* Task
Make an exact transcription of the data below.
--- Records for the exercise Enclosed Below ---
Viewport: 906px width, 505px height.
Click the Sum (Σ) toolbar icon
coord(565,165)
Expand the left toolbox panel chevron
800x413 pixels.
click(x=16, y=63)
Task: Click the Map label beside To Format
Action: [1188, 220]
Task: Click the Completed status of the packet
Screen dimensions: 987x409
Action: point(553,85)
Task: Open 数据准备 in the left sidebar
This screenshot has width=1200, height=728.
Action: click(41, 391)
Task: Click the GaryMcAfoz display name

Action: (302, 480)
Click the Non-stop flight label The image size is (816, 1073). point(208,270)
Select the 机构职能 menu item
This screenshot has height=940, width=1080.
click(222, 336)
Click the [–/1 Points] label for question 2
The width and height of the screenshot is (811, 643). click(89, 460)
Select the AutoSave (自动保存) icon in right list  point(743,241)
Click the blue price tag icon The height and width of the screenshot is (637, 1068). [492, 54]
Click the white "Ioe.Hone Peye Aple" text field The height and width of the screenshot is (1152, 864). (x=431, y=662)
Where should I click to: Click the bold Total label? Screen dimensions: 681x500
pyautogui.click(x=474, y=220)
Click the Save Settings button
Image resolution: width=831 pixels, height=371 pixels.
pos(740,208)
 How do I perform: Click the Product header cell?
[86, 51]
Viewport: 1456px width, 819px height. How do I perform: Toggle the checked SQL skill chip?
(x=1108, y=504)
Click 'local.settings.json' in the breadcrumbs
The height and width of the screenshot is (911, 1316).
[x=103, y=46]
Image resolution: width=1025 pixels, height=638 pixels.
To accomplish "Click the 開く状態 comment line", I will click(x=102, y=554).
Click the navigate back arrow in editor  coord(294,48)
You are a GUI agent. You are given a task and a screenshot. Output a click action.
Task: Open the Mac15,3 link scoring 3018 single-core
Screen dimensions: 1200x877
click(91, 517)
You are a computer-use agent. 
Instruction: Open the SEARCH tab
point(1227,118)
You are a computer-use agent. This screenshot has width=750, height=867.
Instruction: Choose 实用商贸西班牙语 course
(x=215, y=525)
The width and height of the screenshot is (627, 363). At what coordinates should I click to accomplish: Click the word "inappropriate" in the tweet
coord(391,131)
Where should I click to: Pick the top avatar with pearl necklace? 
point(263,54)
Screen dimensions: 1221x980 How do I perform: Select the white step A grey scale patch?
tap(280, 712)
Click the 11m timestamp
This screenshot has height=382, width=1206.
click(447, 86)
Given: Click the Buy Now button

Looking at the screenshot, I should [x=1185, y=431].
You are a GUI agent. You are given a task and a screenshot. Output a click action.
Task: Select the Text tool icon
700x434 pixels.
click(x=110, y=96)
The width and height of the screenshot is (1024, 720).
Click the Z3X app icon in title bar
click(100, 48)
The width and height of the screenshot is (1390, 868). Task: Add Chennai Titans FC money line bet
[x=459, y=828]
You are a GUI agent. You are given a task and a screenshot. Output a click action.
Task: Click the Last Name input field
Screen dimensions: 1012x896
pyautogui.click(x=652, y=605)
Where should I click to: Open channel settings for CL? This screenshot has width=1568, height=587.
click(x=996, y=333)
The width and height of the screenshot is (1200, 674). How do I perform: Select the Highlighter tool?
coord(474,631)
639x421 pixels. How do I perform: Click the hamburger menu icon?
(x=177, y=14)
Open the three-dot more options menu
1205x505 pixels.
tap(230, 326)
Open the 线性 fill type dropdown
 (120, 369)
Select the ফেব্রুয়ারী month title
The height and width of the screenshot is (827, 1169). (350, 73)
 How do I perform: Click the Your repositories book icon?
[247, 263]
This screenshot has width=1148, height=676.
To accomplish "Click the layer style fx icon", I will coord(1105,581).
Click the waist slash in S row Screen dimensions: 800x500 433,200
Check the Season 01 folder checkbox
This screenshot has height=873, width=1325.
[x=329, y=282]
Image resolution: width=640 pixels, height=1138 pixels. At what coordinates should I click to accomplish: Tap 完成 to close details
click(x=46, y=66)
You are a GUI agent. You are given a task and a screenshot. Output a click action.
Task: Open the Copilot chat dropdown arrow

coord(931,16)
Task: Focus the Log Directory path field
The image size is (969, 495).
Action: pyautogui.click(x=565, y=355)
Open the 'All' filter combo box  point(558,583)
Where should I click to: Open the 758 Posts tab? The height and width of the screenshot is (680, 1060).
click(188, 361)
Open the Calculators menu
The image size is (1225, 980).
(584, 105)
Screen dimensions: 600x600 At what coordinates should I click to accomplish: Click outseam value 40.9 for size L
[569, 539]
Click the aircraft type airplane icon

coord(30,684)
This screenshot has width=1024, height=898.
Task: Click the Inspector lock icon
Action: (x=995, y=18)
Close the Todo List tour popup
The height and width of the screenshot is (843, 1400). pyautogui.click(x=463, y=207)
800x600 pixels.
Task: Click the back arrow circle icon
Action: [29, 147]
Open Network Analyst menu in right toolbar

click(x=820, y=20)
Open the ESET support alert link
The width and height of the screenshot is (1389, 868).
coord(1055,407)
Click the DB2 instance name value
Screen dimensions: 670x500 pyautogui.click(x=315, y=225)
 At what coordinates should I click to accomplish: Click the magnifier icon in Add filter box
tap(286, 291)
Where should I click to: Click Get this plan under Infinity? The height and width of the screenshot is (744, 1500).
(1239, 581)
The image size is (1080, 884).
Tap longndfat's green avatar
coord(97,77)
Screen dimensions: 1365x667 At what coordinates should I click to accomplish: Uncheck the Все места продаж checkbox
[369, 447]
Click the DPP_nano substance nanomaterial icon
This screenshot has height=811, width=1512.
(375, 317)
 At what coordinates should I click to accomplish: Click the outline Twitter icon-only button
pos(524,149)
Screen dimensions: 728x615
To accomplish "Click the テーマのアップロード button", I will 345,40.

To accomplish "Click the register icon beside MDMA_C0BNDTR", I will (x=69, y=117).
--- End of Enclosed Records for the exercise ---
* Exercise result
Viewport: 906px width, 505px height.
Click the Sum (Σ) toolbar icon
coord(565,165)
Expand the left toolbox panel chevron
800x413 pixels.
click(x=16, y=63)
Task: Click the Map label beside To Format
Action: [1188, 220]
Task: Click the Completed status of the packet
Screen dimensions: 987x409
Action: point(553,85)
Task: Open 数据准备 in the left sidebar
This screenshot has width=1200, height=728.
Action: click(41, 391)
Task: Click the GaryMcAfoz display name

Action: (302, 480)
Click the Non-stop flight label The image size is (816, 1073). point(208,270)
Select the 机构职能 menu item
This screenshot has height=940, width=1080.
click(222, 336)
Click the [–/1 Points] label for question 2
The width and height of the screenshot is (811, 643). click(89, 460)
Select the AutoSave (自动保存) icon in right list  point(743,241)
Click the blue price tag icon The height and width of the screenshot is (637, 1068). [492, 54]
Click the white "Ioe.Hone Peye Aple" text field The height and width of the screenshot is (1152, 864). (x=431, y=662)
Where should I click to: Click the bold Total label? Screen dimensions: 681x500
pyautogui.click(x=474, y=220)
Click the Save Settings button
Image resolution: width=831 pixels, height=371 pixels.
pos(740,208)
 How do I perform: Click the Product header cell?
[86, 51]
Viewport: 1456px width, 819px height. How do I perform: Toggle the checked SQL skill chip?
(x=1108, y=504)
Click 'local.settings.json' in the breadcrumbs
The height and width of the screenshot is (911, 1316).
[x=103, y=46]
Image resolution: width=1025 pixels, height=638 pixels.
To accomplish "Click the 開く状態 comment line", I will click(x=102, y=554).
Click the navigate back arrow in editor  coord(294,48)
You are a GUI agent. You are given a task and a screenshot. Output a click action.
Task: Open the Mac15,3 link scoring 3018 single-core
Screen dimensions: 1200x877
click(91, 517)
You are a computer-use agent. 
Instruction: Open the SEARCH tab
point(1227,118)
You are a computer-use agent. This screenshot has width=750, height=867.
Instruction: Choose 实用商贸西班牙语 course
(x=215, y=525)
The width and height of the screenshot is (627, 363). At what coordinates should I click to accomplish: Click the word "inappropriate" in the tweet
coord(391,131)
Where should I click to: Pick the top avatar with pearl necklace? 
point(263,54)
Screen dimensions: 1221x980 How do I perform: Select the white step A grey scale patch?
tap(280, 712)
Click the 11m timestamp
This screenshot has height=382, width=1206.
click(447, 86)
Given: Click the Buy Now button

Looking at the screenshot, I should [x=1185, y=431].
You are a GUI agent. You are given a task and a screenshot. Output a click action.
Task: Select the Text tool icon
700x434 pixels.
click(x=110, y=96)
The width and height of the screenshot is (1024, 720).
Click the Z3X app icon in title bar
click(100, 48)
The width and height of the screenshot is (1390, 868). Task: Add Chennai Titans FC money line bet
[x=459, y=828]
You are a GUI agent. You are given a task and a screenshot. Output a click action.
Task: Click the Last Name input field
Screen dimensions: 1012x896
pyautogui.click(x=652, y=605)
Where should I click to: Open channel settings for CL? This screenshot has width=1568, height=587.
click(x=996, y=333)
The width and height of the screenshot is (1200, 674). How do I perform: Select the Highlighter tool?
coord(474,631)
639x421 pixels. How do I perform: Click the hamburger menu icon?
(x=177, y=14)
Open the three-dot more options menu
1205x505 pixels.
tap(230, 326)
Open the 线性 fill type dropdown
 (120, 369)
Select the ফেব্রুয়ারী month title
The height and width of the screenshot is (827, 1169). (350, 73)
 How do I perform: Click the Your repositories book icon?
[247, 263]
This screenshot has width=1148, height=676.
To accomplish "Click the layer style fx icon", I will coord(1105,581).
Click the waist slash in S row Screen dimensions: 800x500 433,200
Check the Season 01 folder checkbox
This screenshot has height=873, width=1325.
[x=329, y=282]
Image resolution: width=640 pixels, height=1138 pixels. At what coordinates should I click to accomplish: Tap 完成 to close details
click(x=46, y=66)
You are a GUI agent. You are given a task and a screenshot. Output a click action.
Task: Open the Copilot chat dropdown arrow

coord(931,16)
Task: Focus the Log Directory path field
The image size is (969, 495).
Action: pyautogui.click(x=565, y=355)
Open the 'All' filter combo box  point(558,583)
Where should I click to: Open the 758 Posts tab? The height and width of the screenshot is (680, 1060).
click(188, 361)
Open the Calculators menu
The image size is (1225, 980).
(584, 105)
Screen dimensions: 600x600 At what coordinates should I click to accomplish: Click outseam value 40.9 for size L
[569, 539]
Click the aircraft type airplane icon

coord(30,684)
This screenshot has width=1024, height=898.
Task: Click the Inspector lock icon
Action: (x=995, y=18)
Close the Todo List tour popup
The height and width of the screenshot is (843, 1400). pyautogui.click(x=463, y=207)
800x600 pixels.
Task: Click the back arrow circle icon
Action: [29, 147]
Open Network Analyst menu in right toolbar

click(x=820, y=20)
Open the ESET support alert link
The width and height of the screenshot is (1389, 868).
coord(1055,407)
Click the DB2 instance name value
Screen dimensions: 670x500 pyautogui.click(x=315, y=225)
 At what coordinates should I click to accomplish: Click the magnifier icon in Add filter box
tap(286, 291)
Where should I click to: Click Get this plan under Infinity? The height and width of the screenshot is (744, 1500).
(1239, 581)
The image size is (1080, 884).
Tap longndfat's green avatar
coord(97,77)
Screen dimensions: 1365x667 At what coordinates should I click to accomplish: Uncheck the Все места продаж checkbox
[369, 447]
Click the DPP_nano substance nanomaterial icon
This screenshot has height=811, width=1512.
(375, 317)
 At what coordinates should I click to accomplish: Click the outline Twitter icon-only button
pos(524,149)
Screen dimensions: 728x615
To accomplish "Click the テーマのアップロード button", I will 345,40.

To accomplish "Click the register icon beside MDMA_C0BNDTR", I will (x=69, y=117).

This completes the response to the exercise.